Human Rights Watchi mendasarkan laporannya pada wawancara dengan 48 orang transgender dan ahli hukum, medis dan lainnya di Jepang. Dikatakan bahwa negara tersebut telah tertinggal secara global dalam mengakui hak-hak orang transgender dan masih memberlakukan “kebijakan yang sudah ketinggalan zaman, diskriminatif dan memaksa.”

Namun, Pemerintah nasional Jepang, dalam beberapa tahun terakhir, telah mengambil beberapa langkah positif untuk mengenali dan melindungi orang-orang lesbian, gay, biseksual, dan transgender (LGBT), kata Human Rights Watch.

Kementerian Pendidikan mengeluarkan ” Buku Panduan untuk Guru ” pada tahun 2016 yang menguraikan cara memperlakukan siswa LGBT di sekolah. Pada 2017, kementerian mengumumkan bahwa mereka telah merevisi kebijakan pencegahan intimidasi nasional untuk memasukkan siswa LGBT.

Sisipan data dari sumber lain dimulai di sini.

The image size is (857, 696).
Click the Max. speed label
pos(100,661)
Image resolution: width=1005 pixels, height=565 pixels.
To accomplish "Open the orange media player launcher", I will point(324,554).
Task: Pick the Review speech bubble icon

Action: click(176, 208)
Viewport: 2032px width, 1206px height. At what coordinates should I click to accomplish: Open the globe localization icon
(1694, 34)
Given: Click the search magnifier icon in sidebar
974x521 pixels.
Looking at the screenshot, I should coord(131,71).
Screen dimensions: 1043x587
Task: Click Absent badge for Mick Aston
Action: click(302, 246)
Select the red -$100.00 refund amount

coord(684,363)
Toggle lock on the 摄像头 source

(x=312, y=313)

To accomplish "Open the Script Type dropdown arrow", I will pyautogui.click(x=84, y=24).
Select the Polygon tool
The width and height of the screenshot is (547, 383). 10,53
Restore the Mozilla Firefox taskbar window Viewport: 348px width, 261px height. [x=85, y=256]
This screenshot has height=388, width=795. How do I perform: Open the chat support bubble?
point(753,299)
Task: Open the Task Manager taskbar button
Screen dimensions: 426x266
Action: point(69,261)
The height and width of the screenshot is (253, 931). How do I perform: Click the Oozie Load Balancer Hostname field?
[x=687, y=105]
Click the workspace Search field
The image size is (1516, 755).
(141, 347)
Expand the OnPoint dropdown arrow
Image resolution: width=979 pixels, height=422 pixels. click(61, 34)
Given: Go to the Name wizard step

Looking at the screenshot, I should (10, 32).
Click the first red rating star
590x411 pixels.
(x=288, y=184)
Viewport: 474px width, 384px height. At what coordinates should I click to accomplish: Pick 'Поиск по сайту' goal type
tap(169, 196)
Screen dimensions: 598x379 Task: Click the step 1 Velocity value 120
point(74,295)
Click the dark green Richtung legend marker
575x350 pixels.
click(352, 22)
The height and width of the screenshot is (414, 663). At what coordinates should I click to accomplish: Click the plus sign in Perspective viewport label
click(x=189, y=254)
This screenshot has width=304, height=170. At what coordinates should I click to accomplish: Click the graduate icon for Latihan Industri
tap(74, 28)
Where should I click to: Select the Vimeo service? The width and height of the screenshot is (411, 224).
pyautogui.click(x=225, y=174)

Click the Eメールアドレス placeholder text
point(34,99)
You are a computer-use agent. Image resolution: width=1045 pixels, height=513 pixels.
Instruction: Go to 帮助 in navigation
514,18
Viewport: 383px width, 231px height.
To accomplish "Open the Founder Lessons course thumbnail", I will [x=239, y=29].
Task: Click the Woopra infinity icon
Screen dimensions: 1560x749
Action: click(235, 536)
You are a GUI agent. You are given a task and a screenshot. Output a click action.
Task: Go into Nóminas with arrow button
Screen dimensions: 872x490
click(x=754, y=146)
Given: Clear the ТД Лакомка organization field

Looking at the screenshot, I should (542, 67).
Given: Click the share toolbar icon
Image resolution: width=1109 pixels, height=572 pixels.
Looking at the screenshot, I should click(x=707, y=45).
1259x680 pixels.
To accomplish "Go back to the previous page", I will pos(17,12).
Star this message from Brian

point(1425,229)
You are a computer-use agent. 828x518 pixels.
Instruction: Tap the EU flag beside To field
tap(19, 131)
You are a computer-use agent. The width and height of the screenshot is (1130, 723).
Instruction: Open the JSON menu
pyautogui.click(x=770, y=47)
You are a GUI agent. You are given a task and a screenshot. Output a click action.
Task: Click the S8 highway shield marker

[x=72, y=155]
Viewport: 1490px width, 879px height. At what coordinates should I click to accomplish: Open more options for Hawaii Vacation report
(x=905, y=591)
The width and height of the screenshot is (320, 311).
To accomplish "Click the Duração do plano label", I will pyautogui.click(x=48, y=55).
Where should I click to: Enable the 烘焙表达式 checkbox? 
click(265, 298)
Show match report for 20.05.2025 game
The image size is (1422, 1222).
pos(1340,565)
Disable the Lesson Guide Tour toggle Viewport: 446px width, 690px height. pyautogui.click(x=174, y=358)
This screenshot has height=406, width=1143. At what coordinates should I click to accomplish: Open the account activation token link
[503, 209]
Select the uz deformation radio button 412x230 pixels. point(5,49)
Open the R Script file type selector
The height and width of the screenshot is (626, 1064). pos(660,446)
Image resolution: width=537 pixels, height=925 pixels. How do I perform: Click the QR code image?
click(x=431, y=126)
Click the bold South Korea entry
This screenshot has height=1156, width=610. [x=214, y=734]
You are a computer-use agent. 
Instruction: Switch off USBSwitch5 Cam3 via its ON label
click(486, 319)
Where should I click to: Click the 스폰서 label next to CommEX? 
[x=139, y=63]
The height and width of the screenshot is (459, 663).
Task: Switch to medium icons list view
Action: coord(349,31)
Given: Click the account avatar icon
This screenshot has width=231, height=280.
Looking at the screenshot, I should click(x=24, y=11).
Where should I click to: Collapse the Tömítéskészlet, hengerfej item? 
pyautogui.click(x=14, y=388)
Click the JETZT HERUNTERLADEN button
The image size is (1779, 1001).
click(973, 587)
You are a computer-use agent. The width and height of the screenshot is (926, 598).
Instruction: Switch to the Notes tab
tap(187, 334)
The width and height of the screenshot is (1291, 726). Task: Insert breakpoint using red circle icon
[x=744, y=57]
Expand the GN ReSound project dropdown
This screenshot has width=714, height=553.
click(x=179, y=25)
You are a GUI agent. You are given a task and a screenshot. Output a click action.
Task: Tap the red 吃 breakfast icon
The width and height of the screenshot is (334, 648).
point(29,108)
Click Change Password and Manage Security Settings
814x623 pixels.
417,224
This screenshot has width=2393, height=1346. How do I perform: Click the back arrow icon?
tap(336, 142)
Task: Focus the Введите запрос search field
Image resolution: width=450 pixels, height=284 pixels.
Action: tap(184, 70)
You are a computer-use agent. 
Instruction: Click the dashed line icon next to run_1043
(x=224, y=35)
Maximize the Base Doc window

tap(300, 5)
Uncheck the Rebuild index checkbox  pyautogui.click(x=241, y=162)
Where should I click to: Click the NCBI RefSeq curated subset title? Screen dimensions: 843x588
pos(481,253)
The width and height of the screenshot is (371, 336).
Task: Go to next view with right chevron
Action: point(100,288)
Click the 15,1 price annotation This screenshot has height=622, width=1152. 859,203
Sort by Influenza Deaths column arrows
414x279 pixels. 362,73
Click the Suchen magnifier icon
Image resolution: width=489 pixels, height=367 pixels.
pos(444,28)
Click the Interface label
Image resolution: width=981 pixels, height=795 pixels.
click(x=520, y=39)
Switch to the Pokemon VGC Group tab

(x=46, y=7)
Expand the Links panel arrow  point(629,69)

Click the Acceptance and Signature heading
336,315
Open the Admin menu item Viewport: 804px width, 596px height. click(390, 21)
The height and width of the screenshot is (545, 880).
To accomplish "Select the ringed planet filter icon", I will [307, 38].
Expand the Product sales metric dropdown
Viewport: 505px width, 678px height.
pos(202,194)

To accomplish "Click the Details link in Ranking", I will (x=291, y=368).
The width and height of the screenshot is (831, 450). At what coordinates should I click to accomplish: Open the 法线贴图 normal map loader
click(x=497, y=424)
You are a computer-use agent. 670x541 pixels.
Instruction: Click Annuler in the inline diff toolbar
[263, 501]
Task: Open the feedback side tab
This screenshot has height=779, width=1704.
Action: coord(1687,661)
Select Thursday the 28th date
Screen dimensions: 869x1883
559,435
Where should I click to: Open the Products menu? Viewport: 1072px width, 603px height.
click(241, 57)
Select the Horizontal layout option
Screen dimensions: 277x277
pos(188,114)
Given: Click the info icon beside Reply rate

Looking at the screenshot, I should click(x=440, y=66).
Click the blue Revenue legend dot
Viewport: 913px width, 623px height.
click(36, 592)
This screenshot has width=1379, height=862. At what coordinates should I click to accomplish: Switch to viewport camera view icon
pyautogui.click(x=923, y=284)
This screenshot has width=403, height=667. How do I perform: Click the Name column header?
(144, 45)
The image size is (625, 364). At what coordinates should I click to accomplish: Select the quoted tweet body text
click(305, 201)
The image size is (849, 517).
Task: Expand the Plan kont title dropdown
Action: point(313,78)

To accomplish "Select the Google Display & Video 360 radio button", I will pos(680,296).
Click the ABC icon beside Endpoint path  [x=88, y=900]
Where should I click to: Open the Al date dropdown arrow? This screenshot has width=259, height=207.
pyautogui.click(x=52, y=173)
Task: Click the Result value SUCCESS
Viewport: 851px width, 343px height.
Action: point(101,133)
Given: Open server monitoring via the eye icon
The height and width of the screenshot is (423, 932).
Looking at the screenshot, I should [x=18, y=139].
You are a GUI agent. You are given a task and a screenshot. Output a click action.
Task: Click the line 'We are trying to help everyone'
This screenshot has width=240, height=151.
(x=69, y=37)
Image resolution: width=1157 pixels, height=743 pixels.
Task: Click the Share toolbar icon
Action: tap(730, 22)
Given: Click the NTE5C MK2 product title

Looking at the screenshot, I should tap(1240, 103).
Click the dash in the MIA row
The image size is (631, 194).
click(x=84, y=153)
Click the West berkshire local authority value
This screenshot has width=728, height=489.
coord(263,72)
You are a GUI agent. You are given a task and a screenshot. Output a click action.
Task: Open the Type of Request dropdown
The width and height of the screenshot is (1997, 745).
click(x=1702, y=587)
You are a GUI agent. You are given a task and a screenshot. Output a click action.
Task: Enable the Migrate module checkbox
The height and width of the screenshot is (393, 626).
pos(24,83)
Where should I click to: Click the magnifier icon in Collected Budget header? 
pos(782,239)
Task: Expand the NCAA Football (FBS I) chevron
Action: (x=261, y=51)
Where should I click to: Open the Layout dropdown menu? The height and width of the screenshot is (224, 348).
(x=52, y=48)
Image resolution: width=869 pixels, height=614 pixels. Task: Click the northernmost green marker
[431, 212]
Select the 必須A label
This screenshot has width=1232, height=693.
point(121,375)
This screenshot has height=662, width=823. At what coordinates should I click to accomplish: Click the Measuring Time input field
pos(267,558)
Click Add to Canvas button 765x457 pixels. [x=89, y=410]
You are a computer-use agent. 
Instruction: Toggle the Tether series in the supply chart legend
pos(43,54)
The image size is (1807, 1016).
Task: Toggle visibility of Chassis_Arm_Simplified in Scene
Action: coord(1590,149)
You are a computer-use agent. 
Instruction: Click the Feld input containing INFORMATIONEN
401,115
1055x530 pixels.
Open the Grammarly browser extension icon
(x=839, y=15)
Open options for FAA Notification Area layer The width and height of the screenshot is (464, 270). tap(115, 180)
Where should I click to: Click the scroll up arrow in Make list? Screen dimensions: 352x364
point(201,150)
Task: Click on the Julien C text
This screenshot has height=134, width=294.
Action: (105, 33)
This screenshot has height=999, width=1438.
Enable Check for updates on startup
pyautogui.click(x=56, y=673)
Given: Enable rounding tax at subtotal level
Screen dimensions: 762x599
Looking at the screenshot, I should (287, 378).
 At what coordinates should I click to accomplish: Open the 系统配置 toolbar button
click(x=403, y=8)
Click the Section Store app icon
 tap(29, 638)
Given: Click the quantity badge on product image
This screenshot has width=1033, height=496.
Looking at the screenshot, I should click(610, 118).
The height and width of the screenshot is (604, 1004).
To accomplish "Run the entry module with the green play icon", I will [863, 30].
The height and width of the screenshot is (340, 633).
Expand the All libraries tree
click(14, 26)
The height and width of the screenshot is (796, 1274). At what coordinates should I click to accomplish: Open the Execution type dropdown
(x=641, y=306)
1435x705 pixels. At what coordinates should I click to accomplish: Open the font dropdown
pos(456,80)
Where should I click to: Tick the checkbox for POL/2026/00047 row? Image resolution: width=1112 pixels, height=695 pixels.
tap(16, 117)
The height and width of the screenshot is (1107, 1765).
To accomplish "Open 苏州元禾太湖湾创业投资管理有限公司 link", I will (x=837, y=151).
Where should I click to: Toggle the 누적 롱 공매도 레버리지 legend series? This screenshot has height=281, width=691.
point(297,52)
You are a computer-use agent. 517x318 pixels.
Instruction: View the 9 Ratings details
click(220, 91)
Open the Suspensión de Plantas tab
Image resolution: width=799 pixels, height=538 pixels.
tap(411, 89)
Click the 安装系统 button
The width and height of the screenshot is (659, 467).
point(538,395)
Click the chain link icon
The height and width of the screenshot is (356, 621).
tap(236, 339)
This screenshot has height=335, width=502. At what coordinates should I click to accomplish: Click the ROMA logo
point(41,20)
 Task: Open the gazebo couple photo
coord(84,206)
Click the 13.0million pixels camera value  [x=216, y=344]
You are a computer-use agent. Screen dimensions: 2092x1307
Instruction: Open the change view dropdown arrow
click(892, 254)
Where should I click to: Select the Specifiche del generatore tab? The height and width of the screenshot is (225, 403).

Pada tahun 2018, untuk mengantisipasi penyelenggaraan Olimpiade 2020, Pemerintah Metropolitan Tokyo mengeluarkan undang-undang yang menyatakan “pemerintah kota, warga negara, dan perusahaan tidak boleh mendiskriminasi secara berlebihan berdasarkan identitas gender atau orientasi seksual”. Jepang juga telah memilih dua resolusi Dewan Hak Asasi Manusia PBB untuk mengakhiri kekerasan dan diskriminasi berdasarkan orientasi seksual dan identitas gender.

“Mahkamah Agung menimbulkan keraguan serius tentang hukum pengakuan gender hukum Jepang”, kata Kanae Doi. “Pemerintah perlu merevisi undang-undang untuk memenuhi kewajiban hak asasi manusia internasional dan norma medis internasional”. (R.A.W)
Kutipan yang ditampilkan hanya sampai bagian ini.